= US Army Missile Commands =

The US Army Missile Commands were units in the CONUS as well as Europe and Asia that could project all weather tactical atomic weapons during the Pentomic Army from 1957 to 1978.

The 1st and 2nd US Army Missile Commands were organized as medium missile commands with MGR-1 Honest John missile battalions and MGM-5 Corporal missile battalions. Each was designed with a headquarters and headquarters company, a field artillery rocket group and up to 4 Honest John battalions, a Corporal battalion, an engineer combat battalion, an armored infantry battalion, an air cavalry squadron, a signal company and a service and supply group. Neither were ever organized exactly like that. The 1st was stationed first at Leghorn and later Vicenza Italy with SETAF from 1957 to 1965. The 2nd was active from 1957 to 1961, first at Ft. Hood, Texas and then Ft. Carson, Colorado.

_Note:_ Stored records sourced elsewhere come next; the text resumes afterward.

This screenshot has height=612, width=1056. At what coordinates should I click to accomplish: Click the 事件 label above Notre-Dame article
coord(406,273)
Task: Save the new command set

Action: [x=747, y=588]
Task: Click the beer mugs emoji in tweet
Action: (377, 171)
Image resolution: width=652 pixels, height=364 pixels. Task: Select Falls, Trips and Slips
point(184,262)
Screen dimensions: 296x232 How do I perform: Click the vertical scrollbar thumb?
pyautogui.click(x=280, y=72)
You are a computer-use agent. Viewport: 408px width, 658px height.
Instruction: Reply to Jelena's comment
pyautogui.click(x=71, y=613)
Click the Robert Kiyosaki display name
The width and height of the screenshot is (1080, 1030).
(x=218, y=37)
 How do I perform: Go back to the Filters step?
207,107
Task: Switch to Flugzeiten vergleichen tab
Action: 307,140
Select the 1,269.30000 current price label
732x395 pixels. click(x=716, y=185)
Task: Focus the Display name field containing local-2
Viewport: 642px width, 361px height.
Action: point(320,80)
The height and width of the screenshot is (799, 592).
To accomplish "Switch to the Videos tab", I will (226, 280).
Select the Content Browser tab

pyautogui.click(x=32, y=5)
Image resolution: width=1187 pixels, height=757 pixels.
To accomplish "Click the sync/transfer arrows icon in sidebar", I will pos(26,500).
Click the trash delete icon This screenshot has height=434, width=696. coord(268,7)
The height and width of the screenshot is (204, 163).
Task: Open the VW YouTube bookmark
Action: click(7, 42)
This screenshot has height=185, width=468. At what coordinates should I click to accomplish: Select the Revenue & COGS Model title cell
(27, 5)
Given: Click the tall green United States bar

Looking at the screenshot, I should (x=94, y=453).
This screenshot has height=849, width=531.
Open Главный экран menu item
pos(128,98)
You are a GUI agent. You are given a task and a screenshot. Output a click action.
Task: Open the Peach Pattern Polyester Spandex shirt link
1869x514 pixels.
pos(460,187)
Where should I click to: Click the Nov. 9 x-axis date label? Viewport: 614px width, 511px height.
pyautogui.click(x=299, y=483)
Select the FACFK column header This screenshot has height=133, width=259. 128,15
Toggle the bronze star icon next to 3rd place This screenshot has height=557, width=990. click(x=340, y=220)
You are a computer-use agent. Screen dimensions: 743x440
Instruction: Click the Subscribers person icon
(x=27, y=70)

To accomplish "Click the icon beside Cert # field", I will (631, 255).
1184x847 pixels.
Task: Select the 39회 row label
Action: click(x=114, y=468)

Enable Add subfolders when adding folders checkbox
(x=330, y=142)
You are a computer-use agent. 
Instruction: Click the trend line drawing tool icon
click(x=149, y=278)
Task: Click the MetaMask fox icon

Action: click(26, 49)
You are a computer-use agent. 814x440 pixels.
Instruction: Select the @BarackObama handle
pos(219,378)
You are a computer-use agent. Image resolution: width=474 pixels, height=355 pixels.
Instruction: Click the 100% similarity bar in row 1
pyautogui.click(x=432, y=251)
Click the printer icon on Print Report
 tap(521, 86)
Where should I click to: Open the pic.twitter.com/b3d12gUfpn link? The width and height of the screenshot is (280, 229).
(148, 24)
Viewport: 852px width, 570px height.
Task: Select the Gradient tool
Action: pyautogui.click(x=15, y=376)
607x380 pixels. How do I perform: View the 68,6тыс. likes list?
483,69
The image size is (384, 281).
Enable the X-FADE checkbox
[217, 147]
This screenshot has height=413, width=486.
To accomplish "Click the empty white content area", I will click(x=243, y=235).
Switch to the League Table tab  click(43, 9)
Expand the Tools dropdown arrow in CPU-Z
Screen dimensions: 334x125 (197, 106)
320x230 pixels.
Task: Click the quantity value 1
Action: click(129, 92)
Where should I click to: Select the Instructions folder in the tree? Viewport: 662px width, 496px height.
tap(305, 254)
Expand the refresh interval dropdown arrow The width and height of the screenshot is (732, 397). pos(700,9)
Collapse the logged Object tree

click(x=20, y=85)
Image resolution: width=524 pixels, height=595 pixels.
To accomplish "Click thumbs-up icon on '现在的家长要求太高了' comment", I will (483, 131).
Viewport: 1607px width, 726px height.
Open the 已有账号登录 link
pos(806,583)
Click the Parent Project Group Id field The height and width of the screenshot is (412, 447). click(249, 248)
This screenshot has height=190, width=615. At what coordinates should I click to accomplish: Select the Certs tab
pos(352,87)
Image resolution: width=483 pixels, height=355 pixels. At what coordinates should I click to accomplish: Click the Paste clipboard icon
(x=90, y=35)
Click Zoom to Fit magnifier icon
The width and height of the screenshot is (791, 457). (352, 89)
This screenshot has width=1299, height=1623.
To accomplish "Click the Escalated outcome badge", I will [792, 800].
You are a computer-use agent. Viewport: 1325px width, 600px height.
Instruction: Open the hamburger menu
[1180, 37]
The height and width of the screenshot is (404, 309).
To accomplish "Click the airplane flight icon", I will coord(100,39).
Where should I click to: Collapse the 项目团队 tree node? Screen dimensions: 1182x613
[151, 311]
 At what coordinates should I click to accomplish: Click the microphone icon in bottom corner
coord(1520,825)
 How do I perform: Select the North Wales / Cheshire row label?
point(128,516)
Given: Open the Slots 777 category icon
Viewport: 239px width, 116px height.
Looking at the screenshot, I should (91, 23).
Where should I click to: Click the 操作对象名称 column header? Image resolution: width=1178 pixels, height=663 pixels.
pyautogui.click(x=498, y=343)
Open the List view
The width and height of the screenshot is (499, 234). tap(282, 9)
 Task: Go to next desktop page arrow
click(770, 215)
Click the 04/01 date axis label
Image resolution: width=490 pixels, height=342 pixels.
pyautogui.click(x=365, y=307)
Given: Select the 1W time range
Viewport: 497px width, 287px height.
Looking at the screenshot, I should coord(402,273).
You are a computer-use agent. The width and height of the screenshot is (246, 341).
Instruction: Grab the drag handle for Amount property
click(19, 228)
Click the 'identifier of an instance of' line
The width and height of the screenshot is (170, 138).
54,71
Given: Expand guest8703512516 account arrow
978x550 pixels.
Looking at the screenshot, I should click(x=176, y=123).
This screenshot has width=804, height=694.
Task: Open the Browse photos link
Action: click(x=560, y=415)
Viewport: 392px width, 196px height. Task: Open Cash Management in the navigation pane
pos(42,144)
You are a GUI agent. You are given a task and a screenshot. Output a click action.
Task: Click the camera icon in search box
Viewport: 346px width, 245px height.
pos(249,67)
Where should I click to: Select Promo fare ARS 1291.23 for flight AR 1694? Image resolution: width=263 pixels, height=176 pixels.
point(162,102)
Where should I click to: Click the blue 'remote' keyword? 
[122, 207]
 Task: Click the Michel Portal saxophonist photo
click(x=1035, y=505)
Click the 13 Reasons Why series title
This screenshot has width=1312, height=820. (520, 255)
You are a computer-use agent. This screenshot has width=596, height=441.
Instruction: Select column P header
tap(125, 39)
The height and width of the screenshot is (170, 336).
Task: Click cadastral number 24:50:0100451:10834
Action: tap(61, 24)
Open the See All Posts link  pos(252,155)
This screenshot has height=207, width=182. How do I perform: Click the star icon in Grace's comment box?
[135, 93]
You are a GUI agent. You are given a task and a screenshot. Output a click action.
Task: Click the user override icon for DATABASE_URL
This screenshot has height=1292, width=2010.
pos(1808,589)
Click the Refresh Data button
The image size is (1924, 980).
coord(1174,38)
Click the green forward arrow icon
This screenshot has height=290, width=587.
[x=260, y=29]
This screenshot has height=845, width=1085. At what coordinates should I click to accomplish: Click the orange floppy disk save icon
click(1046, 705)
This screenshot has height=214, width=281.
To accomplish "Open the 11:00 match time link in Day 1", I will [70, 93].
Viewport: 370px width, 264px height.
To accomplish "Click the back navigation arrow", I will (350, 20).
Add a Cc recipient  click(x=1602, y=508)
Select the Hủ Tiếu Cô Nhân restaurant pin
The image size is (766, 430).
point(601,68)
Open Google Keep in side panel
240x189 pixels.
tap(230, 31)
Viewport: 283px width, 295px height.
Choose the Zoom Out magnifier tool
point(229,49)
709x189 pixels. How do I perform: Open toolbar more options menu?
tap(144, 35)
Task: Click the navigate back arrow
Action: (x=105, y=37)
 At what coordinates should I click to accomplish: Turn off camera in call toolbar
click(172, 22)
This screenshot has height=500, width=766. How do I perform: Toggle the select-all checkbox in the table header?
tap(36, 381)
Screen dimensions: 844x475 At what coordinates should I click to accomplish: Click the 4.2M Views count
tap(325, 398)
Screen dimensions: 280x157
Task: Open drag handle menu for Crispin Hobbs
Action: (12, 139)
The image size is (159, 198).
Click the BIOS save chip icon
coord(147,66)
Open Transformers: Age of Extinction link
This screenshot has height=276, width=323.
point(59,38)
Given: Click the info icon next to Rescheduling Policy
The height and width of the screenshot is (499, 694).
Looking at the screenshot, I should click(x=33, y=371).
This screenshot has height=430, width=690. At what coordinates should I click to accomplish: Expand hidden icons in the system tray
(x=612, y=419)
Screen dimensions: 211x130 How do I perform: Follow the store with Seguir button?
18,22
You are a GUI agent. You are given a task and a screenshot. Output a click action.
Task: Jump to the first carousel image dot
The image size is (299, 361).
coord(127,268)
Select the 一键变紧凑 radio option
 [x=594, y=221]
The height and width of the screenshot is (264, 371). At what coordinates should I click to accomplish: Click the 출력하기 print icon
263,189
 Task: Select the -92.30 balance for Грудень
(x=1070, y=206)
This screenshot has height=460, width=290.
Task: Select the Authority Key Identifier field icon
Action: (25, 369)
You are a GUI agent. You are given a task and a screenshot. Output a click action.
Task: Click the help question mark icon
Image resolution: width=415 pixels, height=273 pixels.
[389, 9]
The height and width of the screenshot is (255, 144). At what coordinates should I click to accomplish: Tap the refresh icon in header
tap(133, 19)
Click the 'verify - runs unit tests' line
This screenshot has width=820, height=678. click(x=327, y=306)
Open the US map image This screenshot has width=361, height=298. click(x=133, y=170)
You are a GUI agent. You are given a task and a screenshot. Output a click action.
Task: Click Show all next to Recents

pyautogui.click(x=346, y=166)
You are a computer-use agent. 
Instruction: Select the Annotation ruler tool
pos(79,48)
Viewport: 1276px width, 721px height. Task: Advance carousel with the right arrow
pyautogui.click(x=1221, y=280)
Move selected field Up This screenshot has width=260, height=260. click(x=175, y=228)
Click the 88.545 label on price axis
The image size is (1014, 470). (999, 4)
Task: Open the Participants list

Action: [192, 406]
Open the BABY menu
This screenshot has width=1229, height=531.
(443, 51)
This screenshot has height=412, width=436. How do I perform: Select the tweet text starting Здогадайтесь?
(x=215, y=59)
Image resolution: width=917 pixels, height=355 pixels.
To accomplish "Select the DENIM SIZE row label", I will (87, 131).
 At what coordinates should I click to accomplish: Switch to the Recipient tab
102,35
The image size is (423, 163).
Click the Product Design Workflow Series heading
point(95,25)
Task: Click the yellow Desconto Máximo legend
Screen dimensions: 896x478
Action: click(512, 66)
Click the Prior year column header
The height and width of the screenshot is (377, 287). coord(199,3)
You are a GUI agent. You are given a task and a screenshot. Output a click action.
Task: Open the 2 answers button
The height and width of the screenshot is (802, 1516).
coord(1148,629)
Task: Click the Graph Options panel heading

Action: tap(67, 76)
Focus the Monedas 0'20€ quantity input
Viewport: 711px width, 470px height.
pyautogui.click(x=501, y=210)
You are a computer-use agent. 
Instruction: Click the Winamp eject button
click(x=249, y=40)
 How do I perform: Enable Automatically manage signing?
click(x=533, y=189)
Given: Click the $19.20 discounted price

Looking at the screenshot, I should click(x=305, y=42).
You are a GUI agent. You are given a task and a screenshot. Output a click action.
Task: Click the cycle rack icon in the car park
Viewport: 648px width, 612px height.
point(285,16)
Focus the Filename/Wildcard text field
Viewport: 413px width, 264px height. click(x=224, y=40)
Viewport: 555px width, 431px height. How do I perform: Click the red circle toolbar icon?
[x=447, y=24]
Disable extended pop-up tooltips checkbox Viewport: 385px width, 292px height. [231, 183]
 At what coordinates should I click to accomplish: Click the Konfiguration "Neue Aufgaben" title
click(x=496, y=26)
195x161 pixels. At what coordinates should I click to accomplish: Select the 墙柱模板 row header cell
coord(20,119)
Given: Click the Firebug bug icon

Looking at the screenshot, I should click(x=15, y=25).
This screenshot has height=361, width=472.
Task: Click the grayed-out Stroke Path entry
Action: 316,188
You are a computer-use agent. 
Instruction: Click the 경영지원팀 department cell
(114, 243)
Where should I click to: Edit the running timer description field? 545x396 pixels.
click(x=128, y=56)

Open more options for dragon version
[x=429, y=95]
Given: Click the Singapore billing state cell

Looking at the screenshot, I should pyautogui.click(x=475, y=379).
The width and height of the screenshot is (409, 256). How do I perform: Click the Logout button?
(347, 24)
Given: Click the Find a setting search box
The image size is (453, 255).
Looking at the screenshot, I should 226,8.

The 3rd and 4th US Army Missile Commands were organized as air transportable units built around an Honest John battalion to support divisions with rocket and atomic firepower. The tables of organization and equipment authorized the command a headquarters and headquarters company, an Honest John battalion, a signal company, an infantry rifle company for local security, an engineer combat company and a support company. The 3rd served at Ft. Bragg, North Carolina from 1957 to 1963. The 4th US Missile command served at Camp Page, South Korea supporting the First ROK Army and the Eighth US Army from 1958 to 1978.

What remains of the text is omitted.